RevOps
Fractional RevOps vs. hiring full-time: when each makes sense
February 14, 2026·5 min read
The wrong first hire
The first revenue hire many service founders make is a salesperson. It's almost always too early. Without systems, a salesperson inherits the founder's chaos and quits in nine months.
What fractional RevOps actually does
Two days a week, a fractional RevOps partner builds the CRM, the cadence, the reporting, and the weekly rhythm. Then the salesperson you hire next walks into a system, not a swamp.
The decision rule
Under $2M ARR and one founder still closing? Start fractional. Above $3M with a working pipeline? You're ready for a full-time RevOps lead.
Frequently asked
Questions on revops
+When should a service business hire fractional RevOps instead of a full-time salesperson?

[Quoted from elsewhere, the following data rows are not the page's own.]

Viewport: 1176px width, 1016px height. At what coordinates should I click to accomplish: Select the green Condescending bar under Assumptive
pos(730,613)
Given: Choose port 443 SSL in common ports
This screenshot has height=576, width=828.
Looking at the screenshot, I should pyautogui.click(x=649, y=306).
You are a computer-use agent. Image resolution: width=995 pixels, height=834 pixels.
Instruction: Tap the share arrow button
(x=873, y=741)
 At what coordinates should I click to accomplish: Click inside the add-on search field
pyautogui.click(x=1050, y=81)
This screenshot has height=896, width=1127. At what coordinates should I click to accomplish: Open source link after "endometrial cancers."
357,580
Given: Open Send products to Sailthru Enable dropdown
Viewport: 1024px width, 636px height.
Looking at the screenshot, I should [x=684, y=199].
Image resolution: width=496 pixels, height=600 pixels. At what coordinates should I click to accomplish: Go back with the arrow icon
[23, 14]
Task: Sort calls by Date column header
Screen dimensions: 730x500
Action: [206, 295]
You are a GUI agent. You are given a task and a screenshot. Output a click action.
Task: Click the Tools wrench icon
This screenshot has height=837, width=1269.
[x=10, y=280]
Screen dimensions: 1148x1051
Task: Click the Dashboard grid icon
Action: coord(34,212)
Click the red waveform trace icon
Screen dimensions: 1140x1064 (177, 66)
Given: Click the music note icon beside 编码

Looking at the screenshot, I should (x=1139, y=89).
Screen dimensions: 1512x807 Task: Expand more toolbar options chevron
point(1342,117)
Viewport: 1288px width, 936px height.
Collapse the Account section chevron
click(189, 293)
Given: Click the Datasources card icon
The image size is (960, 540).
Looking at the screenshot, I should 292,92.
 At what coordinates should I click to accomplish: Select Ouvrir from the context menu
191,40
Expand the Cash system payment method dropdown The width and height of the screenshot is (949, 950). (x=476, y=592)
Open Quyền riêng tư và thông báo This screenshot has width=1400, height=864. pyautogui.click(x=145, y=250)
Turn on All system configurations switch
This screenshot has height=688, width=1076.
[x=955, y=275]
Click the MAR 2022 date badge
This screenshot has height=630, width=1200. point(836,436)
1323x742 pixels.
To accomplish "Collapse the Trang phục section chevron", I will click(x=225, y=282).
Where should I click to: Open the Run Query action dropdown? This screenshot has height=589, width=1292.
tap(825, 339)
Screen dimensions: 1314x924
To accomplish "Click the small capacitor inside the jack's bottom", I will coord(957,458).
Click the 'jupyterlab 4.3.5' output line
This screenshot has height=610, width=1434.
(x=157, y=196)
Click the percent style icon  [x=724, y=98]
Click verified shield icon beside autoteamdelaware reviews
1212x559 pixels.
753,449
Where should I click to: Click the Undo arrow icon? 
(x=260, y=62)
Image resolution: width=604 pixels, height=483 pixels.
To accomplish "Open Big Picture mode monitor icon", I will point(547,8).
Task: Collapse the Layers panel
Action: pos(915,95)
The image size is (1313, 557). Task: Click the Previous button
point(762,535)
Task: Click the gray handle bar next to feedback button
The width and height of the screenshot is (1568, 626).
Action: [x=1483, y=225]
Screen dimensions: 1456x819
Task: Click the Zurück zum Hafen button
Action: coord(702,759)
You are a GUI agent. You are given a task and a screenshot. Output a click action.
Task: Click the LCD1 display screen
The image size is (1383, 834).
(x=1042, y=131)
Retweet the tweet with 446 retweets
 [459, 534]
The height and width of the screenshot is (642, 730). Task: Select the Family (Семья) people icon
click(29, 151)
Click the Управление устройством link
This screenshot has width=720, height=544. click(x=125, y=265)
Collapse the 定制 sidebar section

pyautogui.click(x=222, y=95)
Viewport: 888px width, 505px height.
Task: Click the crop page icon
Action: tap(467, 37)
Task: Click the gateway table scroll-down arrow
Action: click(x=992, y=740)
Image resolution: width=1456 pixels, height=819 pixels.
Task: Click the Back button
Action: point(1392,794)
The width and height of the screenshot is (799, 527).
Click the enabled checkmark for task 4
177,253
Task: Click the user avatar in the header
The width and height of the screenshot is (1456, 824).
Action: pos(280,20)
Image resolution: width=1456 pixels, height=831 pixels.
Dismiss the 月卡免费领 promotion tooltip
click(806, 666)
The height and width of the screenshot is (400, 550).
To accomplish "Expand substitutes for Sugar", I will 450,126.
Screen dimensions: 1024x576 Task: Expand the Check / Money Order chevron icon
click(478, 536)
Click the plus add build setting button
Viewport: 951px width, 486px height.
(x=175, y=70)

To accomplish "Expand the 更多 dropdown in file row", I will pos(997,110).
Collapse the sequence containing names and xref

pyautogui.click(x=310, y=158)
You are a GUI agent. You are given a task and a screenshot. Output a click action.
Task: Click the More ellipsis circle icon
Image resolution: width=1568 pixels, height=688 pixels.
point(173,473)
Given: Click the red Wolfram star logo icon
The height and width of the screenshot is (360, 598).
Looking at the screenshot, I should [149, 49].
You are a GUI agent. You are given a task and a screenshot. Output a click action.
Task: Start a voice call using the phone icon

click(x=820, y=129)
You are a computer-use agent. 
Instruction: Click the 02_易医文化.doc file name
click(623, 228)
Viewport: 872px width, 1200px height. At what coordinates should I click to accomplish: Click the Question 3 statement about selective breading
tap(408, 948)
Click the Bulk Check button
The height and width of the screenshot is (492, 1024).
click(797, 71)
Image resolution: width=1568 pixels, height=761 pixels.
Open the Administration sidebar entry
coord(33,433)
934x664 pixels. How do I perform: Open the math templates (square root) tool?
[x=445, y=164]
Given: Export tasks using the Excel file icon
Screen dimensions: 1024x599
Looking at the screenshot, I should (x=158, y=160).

If you're under $2M ARR and the founder is still closing most deals, fractional RevOps almost always pays back faster. A salesperson hired into chaos inherits the chaos and usually leaves within nine months.
+What does a fractional RevOps partner actually do day-to-day?
Two days a week, typically: rebuild the CRM, design the follow-up cadence, set pipeline stages and exit criteria, run the weekly pipeline review, and document the system so it can be handed to a full-time hire later.
+When is it time to hire full-time RevOps?
Once you're above roughly $3M ARR with a working pipeline and the operational cadence is producing predictable numbers. That's the moment a full-time RevOps lead has enough surface area to justify the seat.